A causa é o descompasso entre o acordo e a emissão — o rateio foi acertado de um jeito e o documento saiu por outra concessionária.
No Berga
DFe › CTe, no campo Modal da identificação.
No Berga. O modal ferroviário com tráfego mútuo envolve o acordo entre concessionárias e o rateio do faturamento — um arranjo específico do setor, que segue no plano de desenvolvimento. Conheça o Berga — a emissão de CT-e já vem pronta.
Como resolver a Rejeição 583
- 1Confirme no acordo de tráfego mútuo quem é o responsável pelo faturamento daquela operação.
- 2Sendo a ferrovia de origem, o conhecimento precisa ser emitido por ela.
- 3Sendo a de destino, corrija o indicador de responsabilidade no documento — e observe que aí entra a exigência da rejeição 584, de referenciar o CT-e da origem.
- 4Transmita novamente.
Como evitar a Rejeição 583
Registre o responsável pelo faturamento junto com o acordo, por rota. É uma definição estável entre as concessionárias, e tê-la clara evita que a emissão saia pela ponta errada.

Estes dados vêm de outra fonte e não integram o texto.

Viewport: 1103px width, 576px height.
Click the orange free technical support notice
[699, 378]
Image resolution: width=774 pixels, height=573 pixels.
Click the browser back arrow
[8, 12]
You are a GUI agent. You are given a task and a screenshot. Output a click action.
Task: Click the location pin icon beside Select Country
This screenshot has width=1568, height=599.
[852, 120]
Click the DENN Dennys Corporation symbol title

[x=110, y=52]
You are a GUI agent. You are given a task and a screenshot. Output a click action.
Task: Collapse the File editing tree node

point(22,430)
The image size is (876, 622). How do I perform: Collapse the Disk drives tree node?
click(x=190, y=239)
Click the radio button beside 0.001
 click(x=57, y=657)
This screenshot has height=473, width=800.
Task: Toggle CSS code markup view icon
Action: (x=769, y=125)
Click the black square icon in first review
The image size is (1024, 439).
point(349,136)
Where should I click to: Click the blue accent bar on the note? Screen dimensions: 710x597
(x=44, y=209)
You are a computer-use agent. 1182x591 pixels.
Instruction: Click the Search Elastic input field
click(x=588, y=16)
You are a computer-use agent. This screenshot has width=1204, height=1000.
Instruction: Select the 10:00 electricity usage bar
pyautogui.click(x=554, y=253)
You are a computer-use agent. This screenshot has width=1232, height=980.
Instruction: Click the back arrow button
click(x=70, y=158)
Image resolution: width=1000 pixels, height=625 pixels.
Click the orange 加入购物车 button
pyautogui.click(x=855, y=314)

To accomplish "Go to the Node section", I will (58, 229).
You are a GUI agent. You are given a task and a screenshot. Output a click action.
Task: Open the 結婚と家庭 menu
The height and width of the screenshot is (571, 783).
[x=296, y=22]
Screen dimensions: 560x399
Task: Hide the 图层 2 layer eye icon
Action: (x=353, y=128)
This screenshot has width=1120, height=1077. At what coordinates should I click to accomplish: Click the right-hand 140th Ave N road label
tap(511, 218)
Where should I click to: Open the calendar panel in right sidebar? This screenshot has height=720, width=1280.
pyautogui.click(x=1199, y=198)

Se a Rejeição 583 continuar
Se a ferrovia emitente é a de origem e a rejeição insiste, confira o indicador de responsabilidade pelo faturamento declarado no documento — ele pode estar apontando para a de destino.
Ao abrir um chamado, informe o número e a série do CT-e, as ferrovias envolvidas e o responsável pelo faturamento.
Consulte a tabela de rejeições do CT-e para procurar outro código.
Referência: MOC CT-e 4.00 — Anexo I, regra de validação da ferrovia emitente no tráfego mútuo.